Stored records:
* * * *

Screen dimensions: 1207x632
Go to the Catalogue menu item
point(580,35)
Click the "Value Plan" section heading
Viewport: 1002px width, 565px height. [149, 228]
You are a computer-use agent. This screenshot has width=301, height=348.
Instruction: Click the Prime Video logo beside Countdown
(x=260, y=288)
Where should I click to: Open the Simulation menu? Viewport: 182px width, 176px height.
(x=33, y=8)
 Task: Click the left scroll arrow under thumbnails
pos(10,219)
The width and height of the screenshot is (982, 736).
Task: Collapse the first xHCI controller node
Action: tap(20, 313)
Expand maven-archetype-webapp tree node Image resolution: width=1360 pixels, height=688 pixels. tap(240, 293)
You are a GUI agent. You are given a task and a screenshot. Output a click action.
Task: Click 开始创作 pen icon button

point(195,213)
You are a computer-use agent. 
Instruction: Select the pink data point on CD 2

* * * *

» To do
Nothing may be omitted. Restate all of the entries exactly.

» Exercise result
Screen dimensions: 1207x632
Go to the Catalogue menu item
point(580,35)
Click the "Value Plan" section heading
Viewport: 1002px width, 565px height. [149, 228]
You are a computer-use agent. This screenshot has width=301, height=348.
Instruction: Click the Prime Video logo beside Countdown
(x=260, y=288)
Where should I click to: Open the Simulation menu? Viewport: 182px width, 176px height.
(x=33, y=8)
 Task: Click the left scroll arrow under thumbnails
pos(10,219)
The width and height of the screenshot is (982, 736).
Task: Collapse the first xHCI controller node
Action: tap(20, 313)
Expand maven-archetype-webapp tree node Image resolution: width=1360 pixels, height=688 pixels. tap(240, 293)
You are a GUI agent. You are given a task and a screenshot. Output a click action.
Task: Click 开始创作 pen icon button

point(195,213)
You are a computer-use agent. 
Instruction: Select the pink data point on CD 2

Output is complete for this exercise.